▶ **TASK ITEM**
Restate the entries below exactly, and keep all images out of the answer.

▶ **Saved data entries**

┄┄┄┄┄┄

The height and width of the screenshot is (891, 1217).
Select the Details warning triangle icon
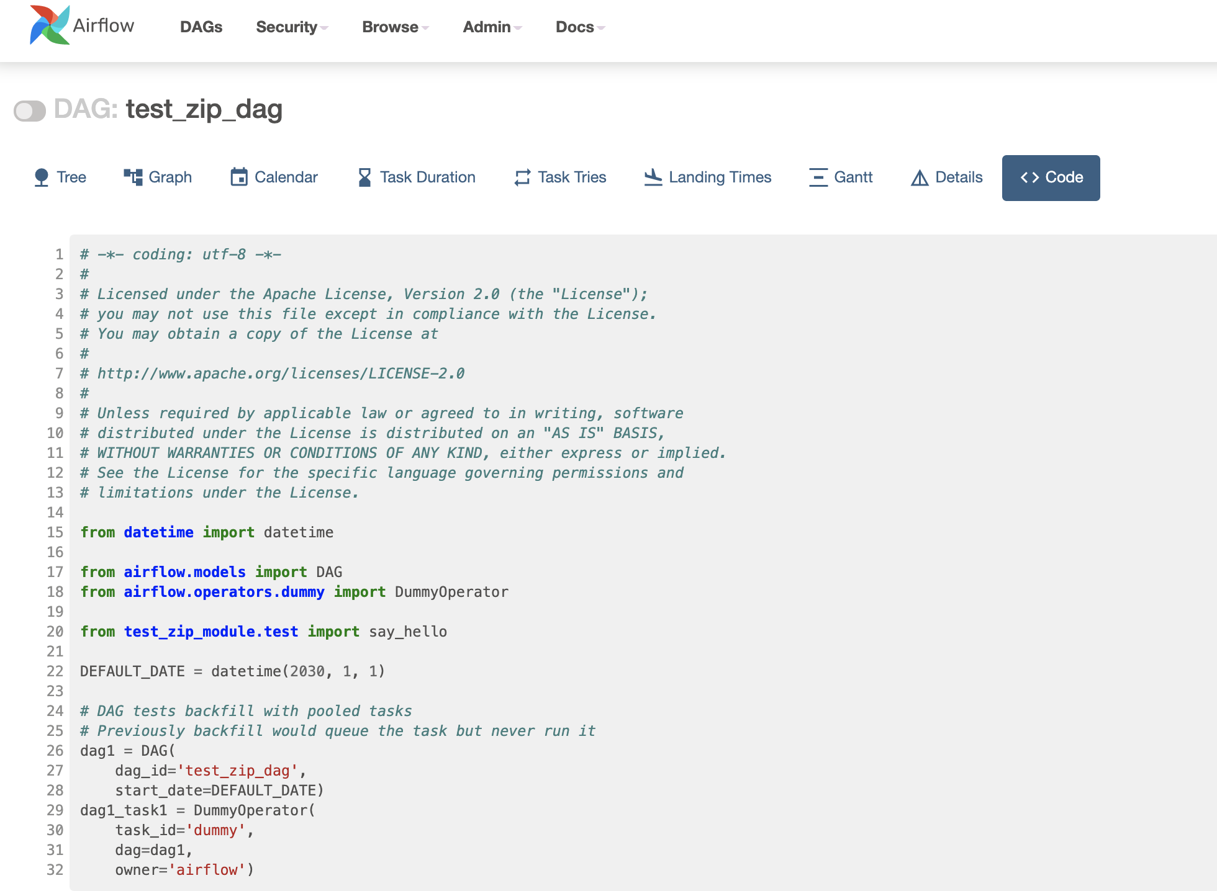click(x=920, y=177)
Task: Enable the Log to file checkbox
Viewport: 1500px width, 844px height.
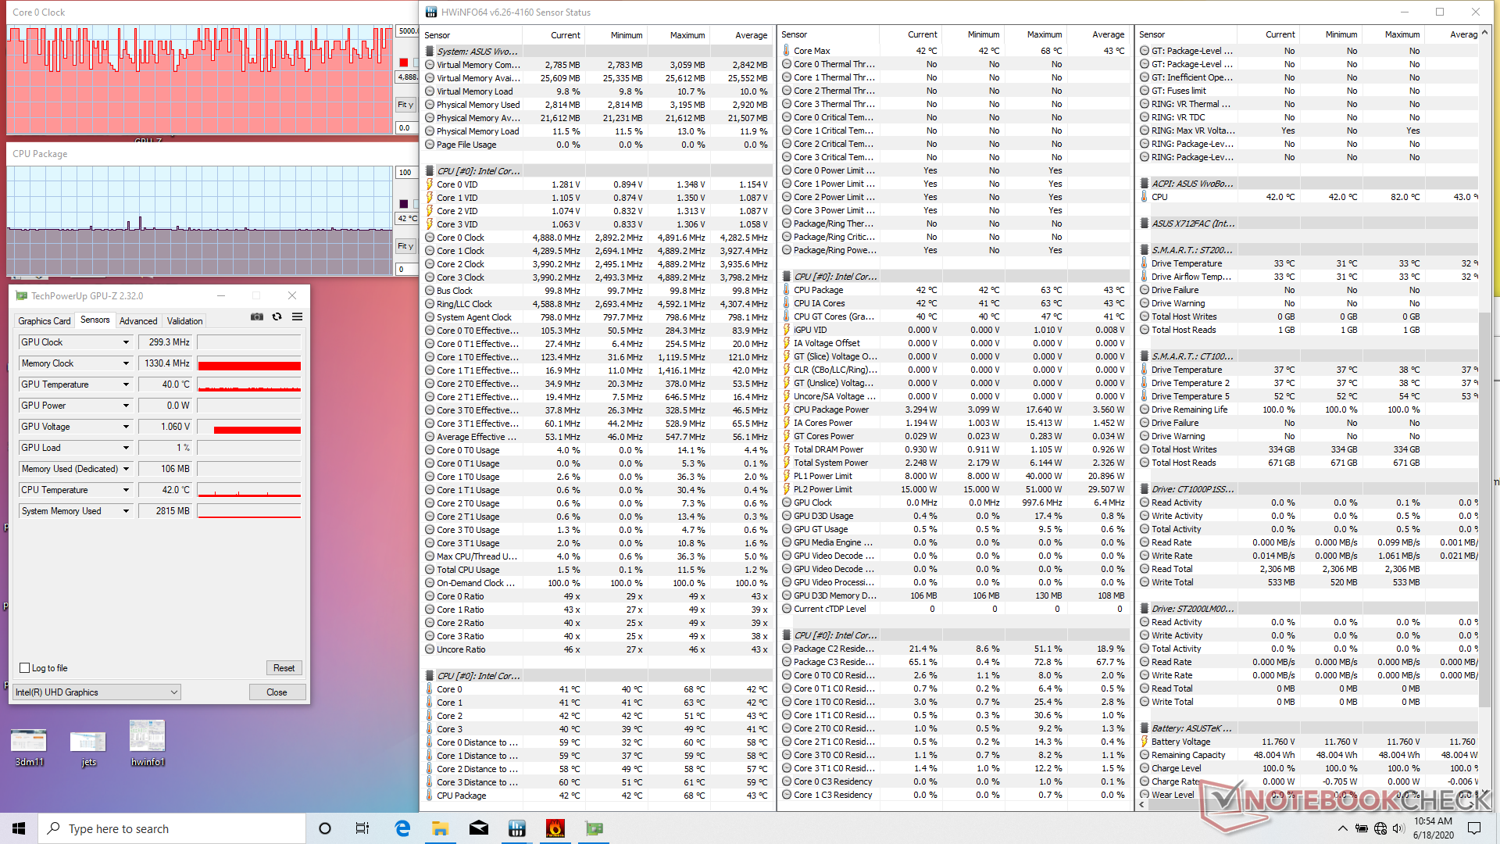Action: pos(25,668)
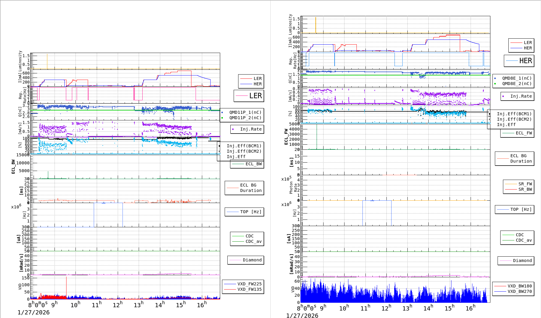
Task: Click the luminosity spike marker on right plot
Action: (316, 24)
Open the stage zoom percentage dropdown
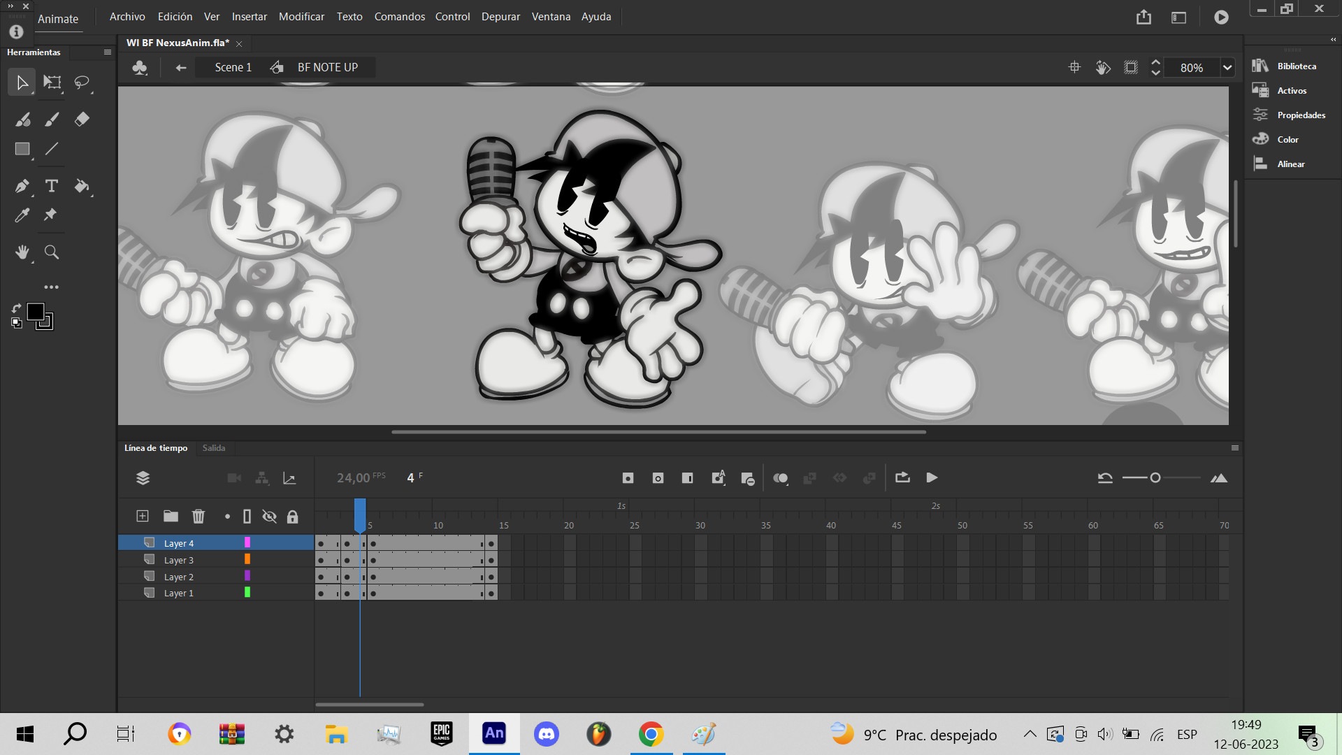1342x755 pixels. point(1227,68)
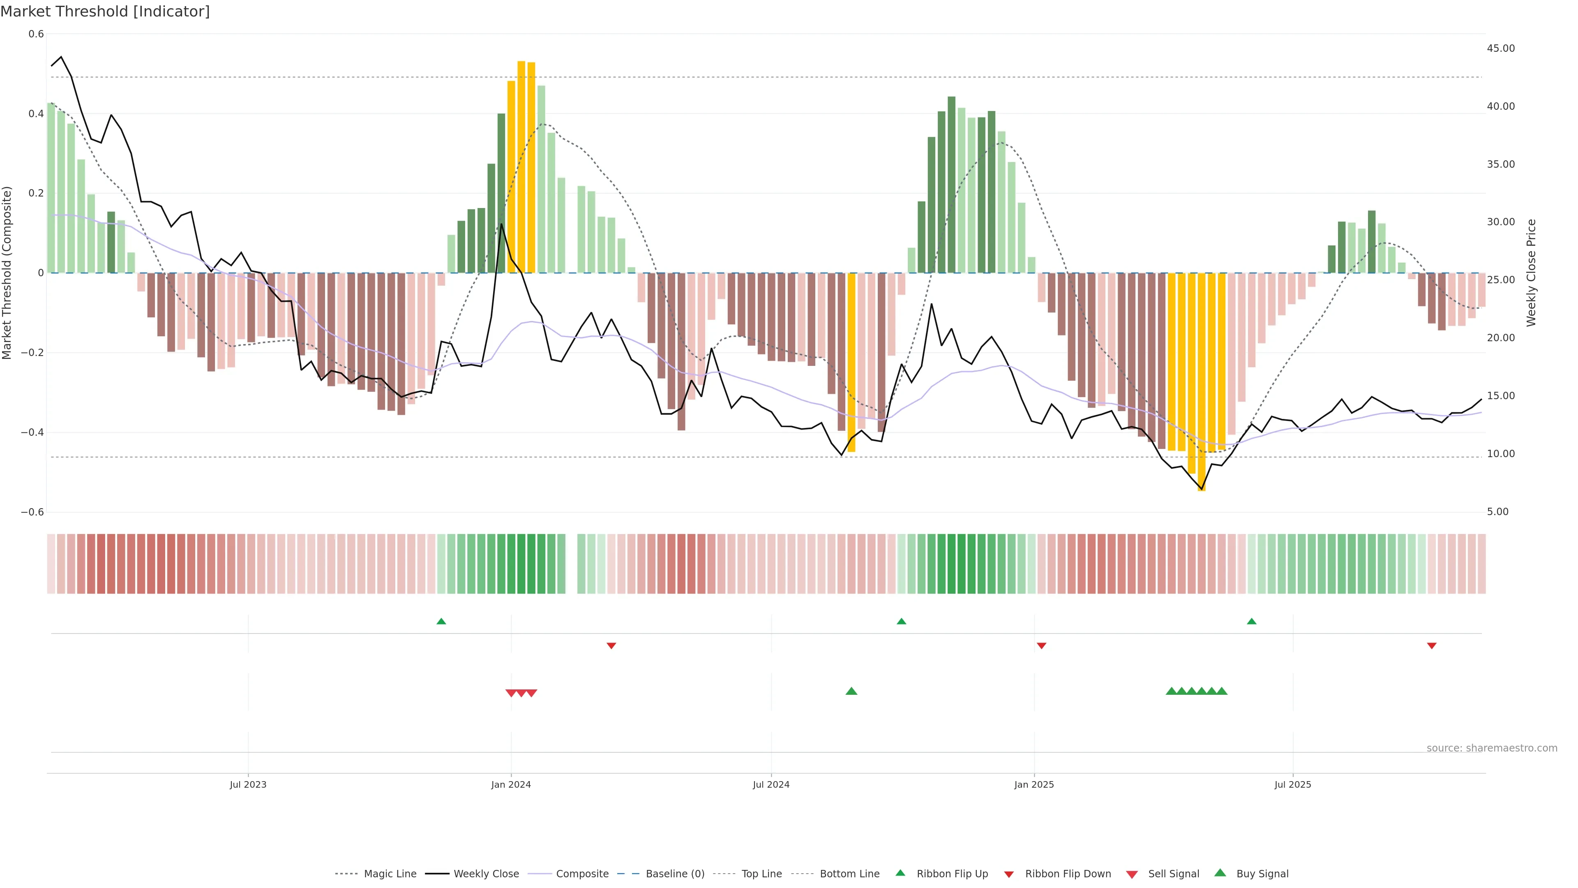Click the last ribbon flip down marker after Jul 2025

(1432, 645)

┄┄┄┄┄┄

▶ **RESPONSE FOR THIS EXERCISE**
The height and width of the screenshot is (891, 1217).
Select the Details warning triangle icon
click(x=920, y=177)
Task: Enable the Log to file checkbox
Viewport: 1500px width, 844px height.
Action: pos(25,668)
Task: Click the luminosity spike marker on right plot
Action: (316, 24)
Open the stage zoom percentage dropdown
1342x755 pixels. point(1227,68)
Click the last ribbon flip down marker after Jul 2025

(1432, 645)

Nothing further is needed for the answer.